Esta poderá ser a segunda morte de José Sócrates. As pessoas esquecem, pelo menos em parte, o que releva da má condução do País. Mas não se esquecem de uma coisa: a suspeita – ou, se tal vier a confirmar-se, a certeza – de que um homem político, sobretudo um primeiro-ministro (insisto: um primeiro-ministro, não um secretário de estado, nem sequer um ministro), aproveitou o seu cargo para enriquecer ilegalmente à pala da confiança que depositaram nele. Mesmo que, no limite, isso lhes tenha feito muito menos mal do que as suas decisões políticas efectivas. A vida é assim. A pedra de toque da confiança política não reside forçosamente em motivos estritamente políticos. Pode residir em razões de outro tipo.

Convém repetir.  José Sócrates, aconteça o que lhe acontecer, foi, e é, devido à sua intrínseca banalidade, consistentemente desinteressante. A atitude dos portugueses para com ele politicamente não o foi. Persistentemente, vem à cabeça a pergunta:  como foi tão fácil acreditar no personagem? O único artigo que colocou a questão nos seus devidos termos foi o de Helena Matos, no Observador, “A culpa não é de Sócrates. É nossa”. E é. Como foi possível, face a tudo o que saltava aos olhos, ele ter ganho as eleições de 2009? Devia-se poder esfregar nos olhos de um certo número de pessoas os vídeos dos debates que, à altura, Sócrates teve com Manuela Ferreira Leite, onde toda a deturpação da situação real de Portugal era evidente quase para além da evidência. Essa é que é a questão interessante e que, além de um estudo político, merece uma análise sobre a facilidade de acreditar. Sobre a tendência para acreditar e sobre os motivos que a fortalecem, quando toda a evidência aponta, com um mínimo de reflexão, no sentido contrário. A questão é sobretudo interessante não por causa de Sócrates nem sequer por causa das danadas das consequências que nos trouxe, e de que andamos a penar, mas por causa da própria natureza da democracia.

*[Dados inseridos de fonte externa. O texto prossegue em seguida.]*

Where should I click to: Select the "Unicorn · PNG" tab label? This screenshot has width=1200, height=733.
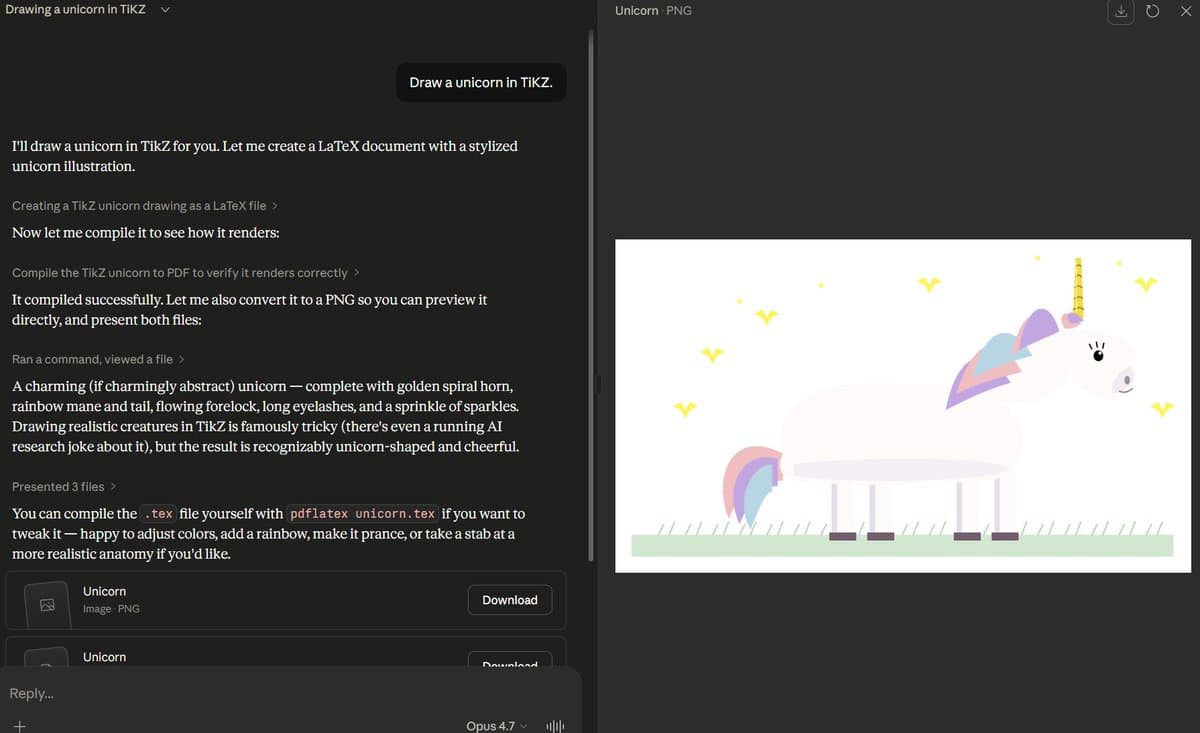coord(652,11)
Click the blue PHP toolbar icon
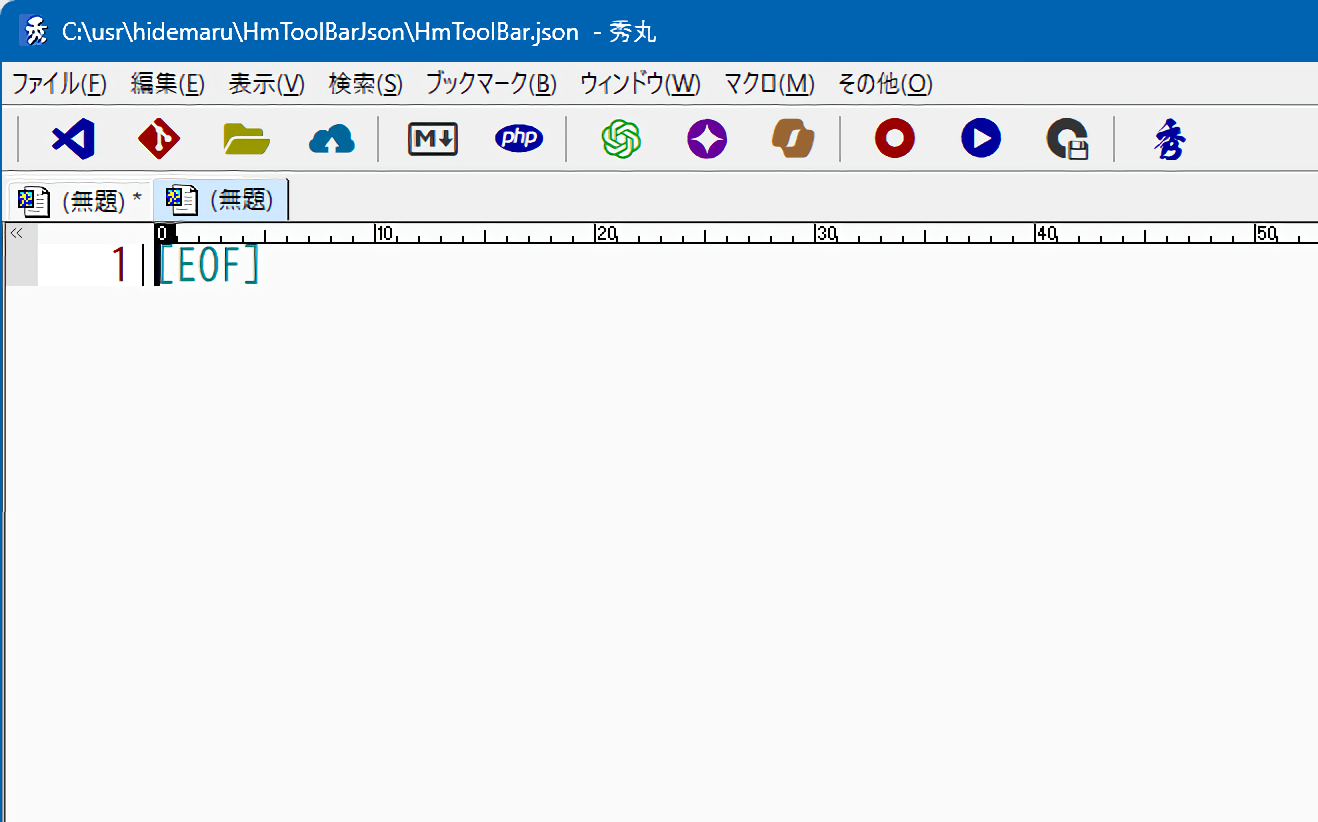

Por falar da democracia. Ontem, Mário Soares, ao visitar Sócrates na prisão de Évora onde este se encontra detido, declarou que “todo o PS está contra esta bandalheira” e que “este é um caso político”. Há uns “tipos” que andam a fazer uma “malandragem” contra Sócrates. Isto poucos dias depois de António Costa ter dito, com a sobriedade desejável nas circunstâncias – desejável para si, para o PS e para o País -, o exacto contrário. Mário Soares tem, sensivelmente desde há duas décadas, tudo feito para nos esquecer do que em tempos foi. Pessoalmente, tenho dificuldade em imaginar como poderá ir mais longe no ataque aos elementares costumes democráticos em benefício do seu sectarismo partidário, se é que “partidário” aqui ainda convém. Problema para o País? Não é verosímil. O País, no capítulo, pensa muito mais como Cavaco. Não há, na realidade, qualquer crise de regime, por mais extraordinário que seja, na aparência e na realidade, o que se passa com um antigo primeiro-ministro. Mas problema para António Costa, certamente. Não se vê como poderá António Costa aguentar, mantendo um mínimo de credibilidade, estas coisas que intimamente o desautorizam, e que, é claro, vão progressivamente subir de tom até o afogarem, a não ser que se decida a pôr, dolorosamente, a casa em ordem.